Governor Steve Bullock declared an emergency in Montana on Sunday, citing the state's "severe early season storm."
The Governor's Office said in a press release the hardest-hit areas are Cascade, Flathead, Glacier, Lake, Lewis & Clark, Lincoln, Pondera, and Teton counties and the Blackfeet Indian Reservation. The Blackfeet Indian Reservation, Glacier County, and Pondera County have issued local emergency declarations.
“With an unprecedented winter storm throwing our state a surprise in September, state and local governments are working closely together to protect the health and safety of Montanans and our top priority is making sure that happens,” Governor Bullock said in the release. “Montanans should heed all warnings from state and local officials, travel safely, and be cautious during this time.”
More than three feet of snow has fallen since Friday night in some areas, particularly along the Rocky Mountain Front and in several communities to the east, including Browning, East Glacier, and Heart Butte. More than a foot of snow has fallen in many other towns, including Choteau and Great Falls.
The National Weather Service in Great Falls said that Saturday's 9.7" snowfall in Great Falls set a daily and one-day September record. Since midnight, Great Falls has received another 4.3 inches, bringing the Great Falls storm total to 14 inches. The snow depth is about 7 inches due to settling and surface melting.
At 11:30 a.m. on Sunday, Pondera County Disaster & Emergency Services and the Blackfeet Nation Emergency Operations Center said that roads are extremely dangerous and requested limited travel to emergency vehicles only until further notice.
Public Information Officer James McNeely said that Browning Public Schools, Blackfeet Community College, and Blackfeet Tribal offices will be closed on Monday.
The Blackfeet Tribal Business Council announced on Sunday afternoon that Blackfeet Community Hospital will be closed on Monday with the exception of the Emergency Room & Ward which shall remain open. Also, the Heart Butte Clinic will be closed on Monday.
Just after noon on Sunday, the National Weather Service in Great Falls said "blizzard conditions are happening in parts of Northern and Southern Rocky Mountain front. Cut Bank Airport observations are currently reporting moderate to heavy snowfall with 1/4 to 1/2 mile visibility, and sustained northerly winds around 30 mph. Drifting and blowing snow conditions are causing dangerous travel conditions, with Pondera County and the Blackfeet Nation restricting travel to emergency vehicles only until further notice."
The press release from Governor Bullock also states:
The storm brought heavy, wet snow with accumulation amounts up to three feet in some locations. High winds have downed trees and power lines resulting in road closures, emergency travel conditions, intermittent cellular service and power outages.Unseasonably cold temperatures will delay snowmelt in some areas and bring the end of the growing season for some agricultural producers. The storm also has the potential to cause flooding in Montana.
“We were fortunate to receive several days of notice from the National Weather Service – which did a good job predicting the size and magnitude of this storm,” said Governor Bullock.
State agencies were able to preposition equipment and prioritize road clearing in cooperation with local jurisdictions.
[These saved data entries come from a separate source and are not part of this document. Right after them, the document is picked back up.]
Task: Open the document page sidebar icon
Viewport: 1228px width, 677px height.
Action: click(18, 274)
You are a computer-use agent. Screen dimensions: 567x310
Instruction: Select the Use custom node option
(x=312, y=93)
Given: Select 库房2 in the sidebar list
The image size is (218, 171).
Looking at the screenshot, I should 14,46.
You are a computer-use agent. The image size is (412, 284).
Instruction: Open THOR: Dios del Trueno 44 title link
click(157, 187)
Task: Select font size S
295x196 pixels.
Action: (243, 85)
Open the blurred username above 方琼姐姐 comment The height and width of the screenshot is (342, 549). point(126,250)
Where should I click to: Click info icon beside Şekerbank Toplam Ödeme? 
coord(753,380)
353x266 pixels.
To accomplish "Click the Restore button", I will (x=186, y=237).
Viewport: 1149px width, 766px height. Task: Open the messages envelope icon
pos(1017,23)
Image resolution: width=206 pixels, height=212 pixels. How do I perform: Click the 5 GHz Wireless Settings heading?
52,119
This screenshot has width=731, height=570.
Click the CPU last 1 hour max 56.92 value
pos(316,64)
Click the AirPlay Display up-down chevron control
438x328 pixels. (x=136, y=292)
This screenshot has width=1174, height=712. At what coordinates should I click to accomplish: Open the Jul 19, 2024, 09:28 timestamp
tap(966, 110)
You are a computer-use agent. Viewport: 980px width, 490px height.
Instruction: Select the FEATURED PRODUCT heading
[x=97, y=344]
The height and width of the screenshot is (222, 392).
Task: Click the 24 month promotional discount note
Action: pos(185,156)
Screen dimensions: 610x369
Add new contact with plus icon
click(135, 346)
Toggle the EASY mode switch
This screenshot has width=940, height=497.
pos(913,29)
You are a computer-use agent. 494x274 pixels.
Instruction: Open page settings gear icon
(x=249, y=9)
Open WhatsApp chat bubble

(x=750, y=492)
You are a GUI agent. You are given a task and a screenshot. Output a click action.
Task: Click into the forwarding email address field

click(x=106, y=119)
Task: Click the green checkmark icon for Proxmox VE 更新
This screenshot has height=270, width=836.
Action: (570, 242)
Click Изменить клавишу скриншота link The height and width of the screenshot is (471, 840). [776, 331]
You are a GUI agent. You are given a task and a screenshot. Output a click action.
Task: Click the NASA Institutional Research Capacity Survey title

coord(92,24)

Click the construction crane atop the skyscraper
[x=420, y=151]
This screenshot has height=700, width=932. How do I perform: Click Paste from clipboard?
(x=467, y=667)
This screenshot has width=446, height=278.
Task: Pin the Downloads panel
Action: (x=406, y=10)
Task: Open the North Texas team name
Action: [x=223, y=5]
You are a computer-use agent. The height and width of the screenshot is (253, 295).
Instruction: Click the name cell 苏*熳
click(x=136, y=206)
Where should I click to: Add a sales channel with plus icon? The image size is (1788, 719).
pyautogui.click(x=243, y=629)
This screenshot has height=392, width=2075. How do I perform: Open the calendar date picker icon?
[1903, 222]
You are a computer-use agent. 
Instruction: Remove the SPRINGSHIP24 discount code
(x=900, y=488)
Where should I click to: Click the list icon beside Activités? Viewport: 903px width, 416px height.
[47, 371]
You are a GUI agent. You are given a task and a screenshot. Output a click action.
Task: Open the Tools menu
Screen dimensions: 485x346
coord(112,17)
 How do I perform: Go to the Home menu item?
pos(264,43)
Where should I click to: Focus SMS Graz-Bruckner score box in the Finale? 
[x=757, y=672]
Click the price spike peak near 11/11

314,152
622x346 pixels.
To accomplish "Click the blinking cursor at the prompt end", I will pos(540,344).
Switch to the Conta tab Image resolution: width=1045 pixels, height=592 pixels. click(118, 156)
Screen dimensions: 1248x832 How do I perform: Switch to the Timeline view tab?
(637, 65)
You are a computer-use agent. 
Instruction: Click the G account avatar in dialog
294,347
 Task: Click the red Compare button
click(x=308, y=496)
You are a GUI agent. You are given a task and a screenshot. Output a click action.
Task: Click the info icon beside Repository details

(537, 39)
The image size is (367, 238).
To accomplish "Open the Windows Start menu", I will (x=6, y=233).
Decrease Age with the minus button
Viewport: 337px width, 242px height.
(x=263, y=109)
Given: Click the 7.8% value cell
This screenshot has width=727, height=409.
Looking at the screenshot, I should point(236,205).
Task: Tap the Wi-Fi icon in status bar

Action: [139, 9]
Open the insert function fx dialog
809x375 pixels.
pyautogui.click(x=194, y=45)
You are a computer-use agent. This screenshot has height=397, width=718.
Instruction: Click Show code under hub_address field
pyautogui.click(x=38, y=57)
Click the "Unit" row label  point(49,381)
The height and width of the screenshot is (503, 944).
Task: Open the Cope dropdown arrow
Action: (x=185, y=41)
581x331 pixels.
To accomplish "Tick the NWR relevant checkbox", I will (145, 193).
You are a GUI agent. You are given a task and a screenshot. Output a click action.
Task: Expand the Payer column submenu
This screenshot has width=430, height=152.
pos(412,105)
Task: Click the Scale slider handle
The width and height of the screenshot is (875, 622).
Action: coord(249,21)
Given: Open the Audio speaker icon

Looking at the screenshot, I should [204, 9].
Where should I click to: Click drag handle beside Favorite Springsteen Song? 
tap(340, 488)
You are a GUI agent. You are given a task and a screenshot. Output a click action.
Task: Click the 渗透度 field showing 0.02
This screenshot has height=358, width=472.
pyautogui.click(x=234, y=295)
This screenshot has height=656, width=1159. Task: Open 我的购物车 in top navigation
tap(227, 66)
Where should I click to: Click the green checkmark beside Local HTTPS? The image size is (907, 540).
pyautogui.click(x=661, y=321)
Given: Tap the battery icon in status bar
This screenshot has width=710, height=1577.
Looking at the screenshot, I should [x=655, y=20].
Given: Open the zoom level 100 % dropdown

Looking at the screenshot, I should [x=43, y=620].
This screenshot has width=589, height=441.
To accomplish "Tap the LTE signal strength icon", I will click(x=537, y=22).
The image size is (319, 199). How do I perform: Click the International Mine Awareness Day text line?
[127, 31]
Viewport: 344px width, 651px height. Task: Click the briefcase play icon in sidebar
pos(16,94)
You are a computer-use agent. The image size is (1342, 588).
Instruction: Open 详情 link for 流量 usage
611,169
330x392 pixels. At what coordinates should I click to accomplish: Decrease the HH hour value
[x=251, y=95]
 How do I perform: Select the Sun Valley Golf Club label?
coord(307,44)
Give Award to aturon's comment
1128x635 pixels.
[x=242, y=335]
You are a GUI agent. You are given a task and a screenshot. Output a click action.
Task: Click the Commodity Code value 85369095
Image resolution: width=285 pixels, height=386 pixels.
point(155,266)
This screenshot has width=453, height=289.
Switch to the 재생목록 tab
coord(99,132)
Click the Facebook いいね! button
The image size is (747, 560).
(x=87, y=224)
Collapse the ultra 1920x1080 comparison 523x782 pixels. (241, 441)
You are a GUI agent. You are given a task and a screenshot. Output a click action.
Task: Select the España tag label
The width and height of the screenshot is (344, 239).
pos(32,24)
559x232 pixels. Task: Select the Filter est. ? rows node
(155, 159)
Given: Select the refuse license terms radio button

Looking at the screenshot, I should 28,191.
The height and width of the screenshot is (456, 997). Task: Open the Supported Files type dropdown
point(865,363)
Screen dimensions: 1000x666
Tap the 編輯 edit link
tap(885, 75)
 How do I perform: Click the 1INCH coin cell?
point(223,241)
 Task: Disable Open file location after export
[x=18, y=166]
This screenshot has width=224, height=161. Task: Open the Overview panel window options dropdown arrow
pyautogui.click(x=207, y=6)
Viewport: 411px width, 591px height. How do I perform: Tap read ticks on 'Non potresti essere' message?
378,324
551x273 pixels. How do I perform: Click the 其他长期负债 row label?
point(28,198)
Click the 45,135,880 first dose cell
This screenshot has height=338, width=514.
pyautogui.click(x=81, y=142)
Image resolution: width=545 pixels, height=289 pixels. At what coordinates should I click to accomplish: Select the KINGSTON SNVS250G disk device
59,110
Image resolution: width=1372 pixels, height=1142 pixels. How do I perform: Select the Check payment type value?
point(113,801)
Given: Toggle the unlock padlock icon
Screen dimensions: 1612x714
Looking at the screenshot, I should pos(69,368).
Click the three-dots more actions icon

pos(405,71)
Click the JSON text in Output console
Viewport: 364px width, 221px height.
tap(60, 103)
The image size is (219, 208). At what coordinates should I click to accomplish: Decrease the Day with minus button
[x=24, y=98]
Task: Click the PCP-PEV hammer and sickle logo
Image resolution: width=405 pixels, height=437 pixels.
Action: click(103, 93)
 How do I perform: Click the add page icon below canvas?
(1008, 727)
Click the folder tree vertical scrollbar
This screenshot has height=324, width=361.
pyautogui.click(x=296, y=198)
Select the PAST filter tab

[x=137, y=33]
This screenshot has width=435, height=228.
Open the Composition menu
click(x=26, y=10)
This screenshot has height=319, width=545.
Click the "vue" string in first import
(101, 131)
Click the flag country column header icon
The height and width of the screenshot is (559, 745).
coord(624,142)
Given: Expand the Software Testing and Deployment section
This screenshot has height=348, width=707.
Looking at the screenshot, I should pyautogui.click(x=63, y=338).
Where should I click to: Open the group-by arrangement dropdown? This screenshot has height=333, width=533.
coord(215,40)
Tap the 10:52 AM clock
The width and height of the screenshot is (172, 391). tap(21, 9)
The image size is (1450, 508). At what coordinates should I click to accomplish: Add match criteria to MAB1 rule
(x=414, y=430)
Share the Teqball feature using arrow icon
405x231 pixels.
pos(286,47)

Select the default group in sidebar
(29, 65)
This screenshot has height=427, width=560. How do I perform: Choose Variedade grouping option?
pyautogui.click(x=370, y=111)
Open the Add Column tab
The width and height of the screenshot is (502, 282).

Given the proximity to Glacier National Park, the Blackfeet Nation has a shelter on standby for stranded motorists.
The Montana State Emergency Coordination Center is working with all counties in the storm path to identify needs to critical lifeline services such as energy, communications, transportation, and emergency food, water, and shelter services. The State Emergency Coordination Center continues to receive declarations of emergencies from local and tribal jurisdictions. The emergency order allows the utilization of all necessary state government services, equipment and suppliers to further the efforts of local governments in protecting the health and safety of Montanans. With the order, state resources can be mobilized to impacted counties with eligible expenses for emergency protective measures and debris removal.